● What this exercise asks:
1 - From the passage on the EHR market, retype the text between "The initial conditions" and "relatively nutrient-poor environment.", inclusive.
2 - In the passage on the EHR market, why might EHR companies that lack a sustainable client base by 2015 go bust? Answer in one to three sentences.
3 - Answer these questions from the passage on the EHR market:
(a) What are the four phases of bacterial colony growth, in order?
(b) What increase leads to stagnant vendor growth at point (C)?
(c) In what year do incentive funds begin to disappear?

● Text:
***

In freshman biology lab, I had to conduct the classic bacterial growth experiment. The experiment measures how bacterial cultures respond when nutrients are introduced into their environment. Colony growth exhibits a well-defined pattern of four distinct phases starting with a lag phase, followed by exponential growth, then a stationary period where growth stagnates, and finally a death phase as the nutrient supply is exhausted. The standard growth curve appears below.
The more I think about the potential effects of the EHR incentive program, the more I wonder if I am seeing the HIT equivalent of the biology 101 experiment.
The initial conditions seem to be similar. There is a viable ambulatory EHR market consisting of mostly small companies in equilibrium with a slow-growing customer base (A). These companies have evolved in conformance with the realities of the market: low debt, small technical and administrative staffs, and R&D practices adapted to their customers’ manifest needs. They are suited to a relatively nutrient-poor environment.
EHR incentives enrich the environment (B), increasing the colony count with new vendors. Next, the competition for dollars and customers (and perhaps technical talent) increases, resulting in stagnant vendor growth (C). Eventually, someone has to go (D). So how will this all play out in 2015 when incentive funds begin to disappear? It’s fun to speculate, so here goes nothing…
The next 30 months could take on a boom-or-bust flavor for vendors. Considering the large number of EHR companies and the limited supply of eligible professionals (EPs), it seems reasonable to assume that companies that have not staked out a sustainable client base by 2015 may go bust when Medicare funds disappear. (For providers, the Medicaid incentive program is more carrot and less stick in comparison to Medicare, so the sense of urgency for EHR adoption should slow once Medicare incentives end, barring any unforeseen market factors.)

***

● Given records:

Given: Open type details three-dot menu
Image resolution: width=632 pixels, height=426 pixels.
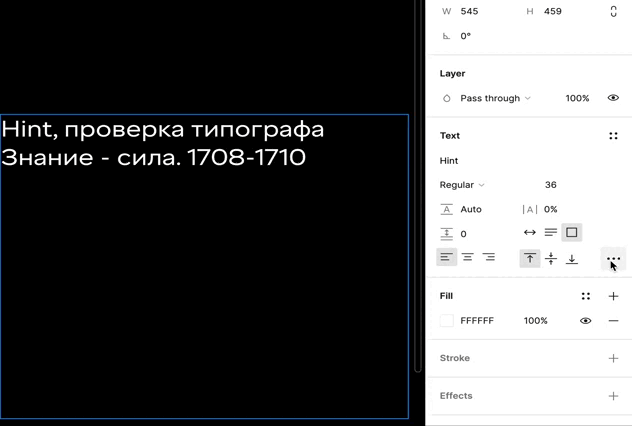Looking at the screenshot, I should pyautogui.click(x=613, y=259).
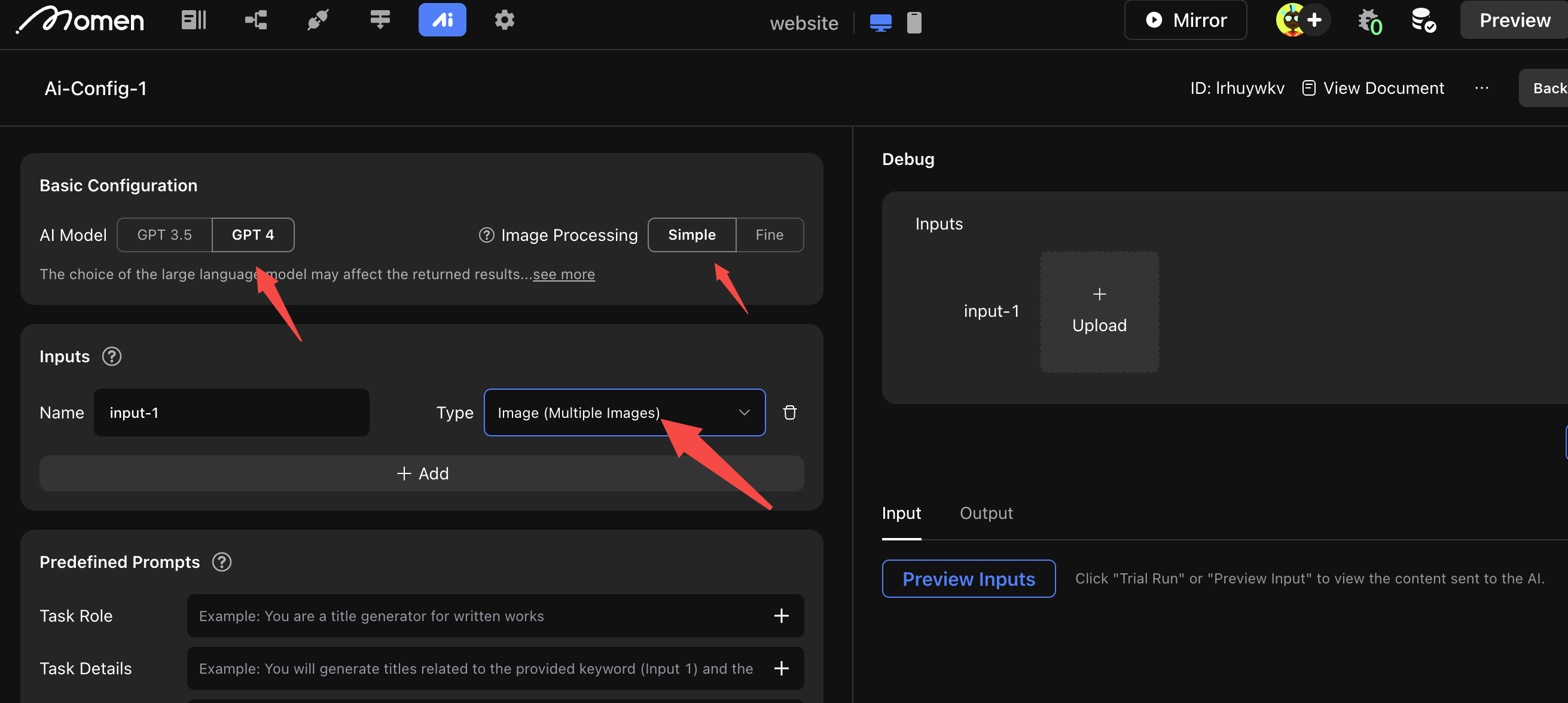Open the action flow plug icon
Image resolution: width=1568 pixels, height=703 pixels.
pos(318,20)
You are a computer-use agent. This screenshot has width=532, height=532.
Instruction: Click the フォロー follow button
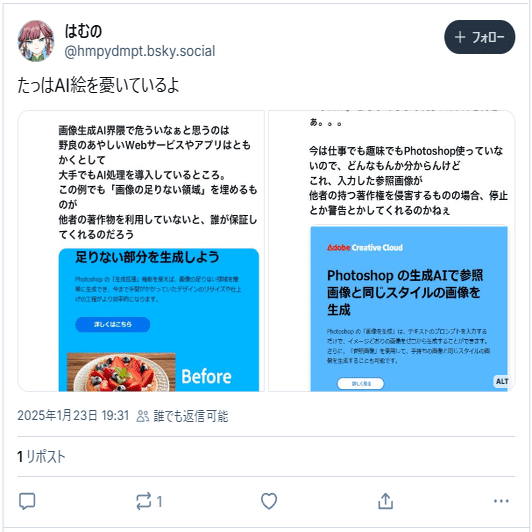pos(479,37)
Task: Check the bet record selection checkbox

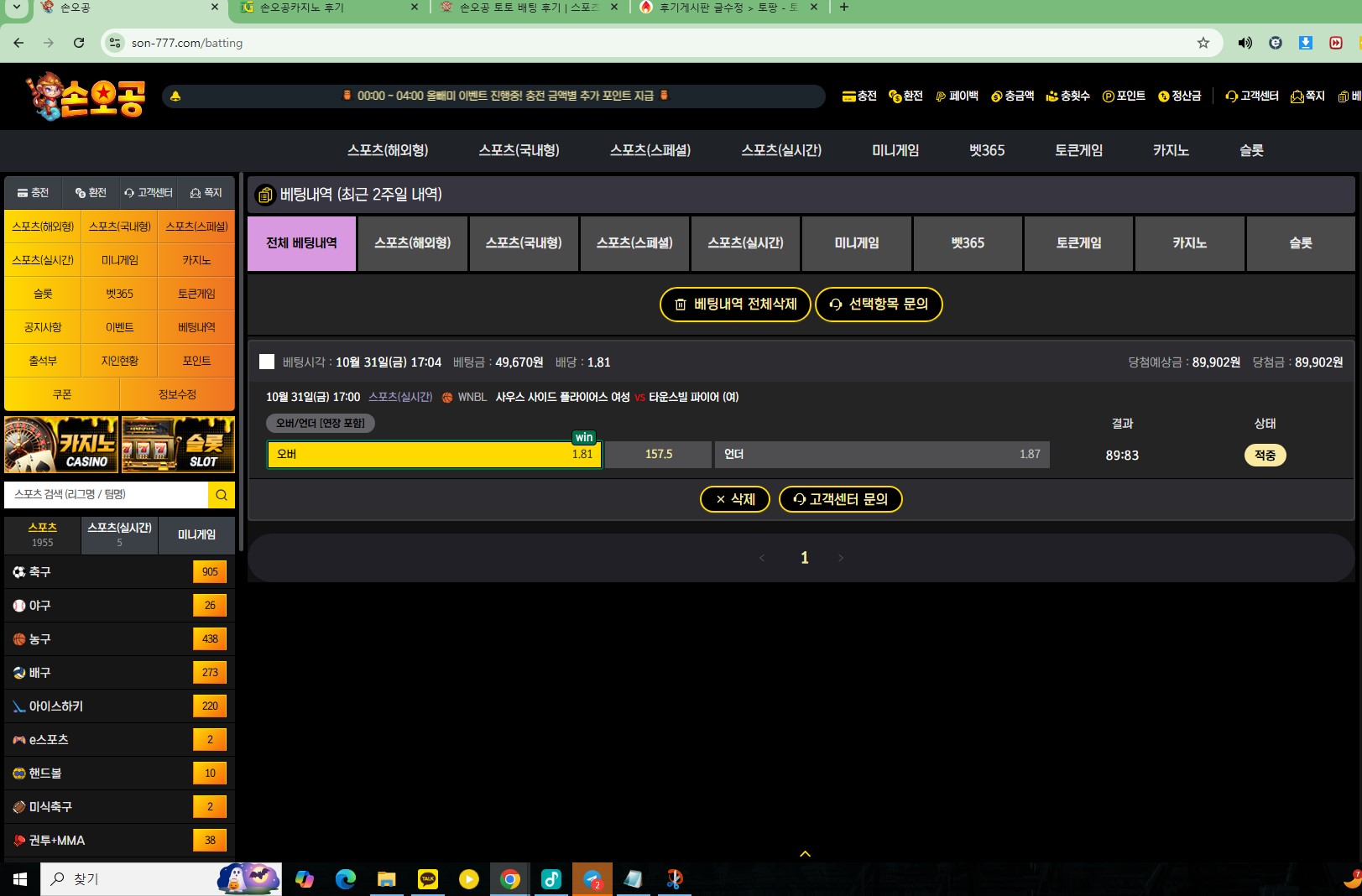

***

● Replies:
1 -
The initial conditions seem to be similar. There is a viable ambulatory EHR market consisting of mostly small companies in equilibrium with a slow-growing customer base (A). These companies have evolved in conformance with the realities of the market: low debt, small technical and administrative staffs, and R&D practices adapted to their customers’ manifest needs. They are suited to a relatively nutrient-poor environment.

2 - There are many EHR companies but only a limited supply of eligible professionals. Companies that have not secured a sustainable client base by 2015 may therefore go bust when Medicare funds disappear.

3 -
(a) A lag phase, exponential growth, a stationary period, and a death phase.
(b) Competition for dollars and customers (and perhaps technical talent).
(c) 2015.